I have been playing around with Canva lately, and I found it helpful to make myself some infographic-style visual aids to remember the key points of each season, I’ve shared these on Instagram too and Pinterest!
Some readers have noted that a lot of her examples and advice (many of her individual experience) are from a privileged point of view (how many of us have a personal assistant who can track our periods and plan our meetings around it for us?!). She does acknowledge in the book that arranging your life around your menstrual cycle is not possible for most people, but there are areas where you may at least be able to manage your expectations, and your reactions, better if you have more understanding.
As noted above Maisie has a background in alternative therapies so she does make some recommendations for things very “rich white lady wellness” treatments like acupuncture, castor oil, seed cycling, and a rather odd bit about getting high on hallucinations from period pains… but you can take or leave that depending on your bent! For me, I just skipped over all these more “woo woo” parts as they are only interjections and not at all the main content of this book.
It is also acknowledged that – of course – no two people have the same experience with their menstrual cycle.
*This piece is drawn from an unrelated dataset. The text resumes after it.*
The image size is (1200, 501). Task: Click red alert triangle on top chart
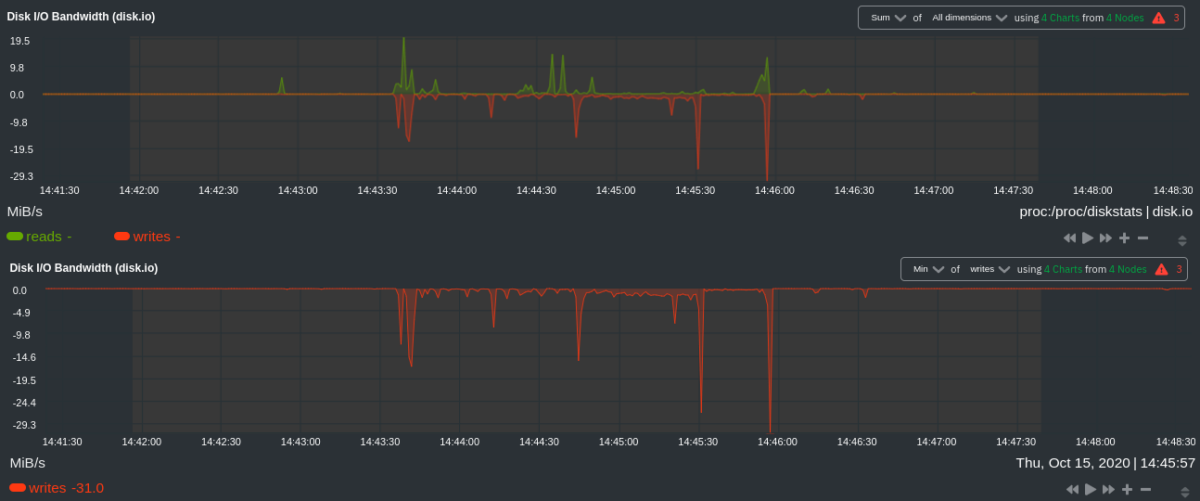[x=1158, y=18]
Individual people will have different lengths for their cycle (which might fluctuate), and within that seasons may be different lengths, or how you react to the hormones may be different.
I would also like to note that care is taken to use inclusive language. Maisie uses the term “people who menstruate” rather than “women” to account for the spectrum of gender identities.
I had many “ah ha!” moments when reading this. Now I know why there are some days when I just want to rip the head off anyone asking me stupid questions, and when talking to people feels so hard. Why on some days I feel like I buzz with too many ideas at once and it is impossible for me to focus for any length of time? Why will wake up on certain days just out of the blue filled with anxiety a week before my period?
To get the most out of this you should start tracking your menstrual cycle, and Maisie offers some advice on how to do this. I will share how I do this soon. I am somewhat obsessed with my cycle tracker (my boyfriend is probably sick of hearing about it!)!
I think this book contains information that everyone born with a female reproductive system should be given when they hit puberty! Really everyone should know this, these are issues that affect half the population. It is written in a very accessible way, and while there may be a few points that made me raise my eyebrows I think overall it is an extremely useful book.
There is so much more than I could mention but I will save for future blog posts, this one was just meant to be a book review! This is a subject that I have become very interested and enthusiastic about, and I can’t help but apply now to all areas of life! It’s like I have finally been given the key to understanding myself and how I interact with the world … it has been incredibly inspiring!
If you want to listen to Maisie Hill talk more about this book and her work she was on a great episode of the iWeigh with Jameela Jamil (Ep. 88 10th Dec 2021). She does also have her own podcast but it’s not really my vibe!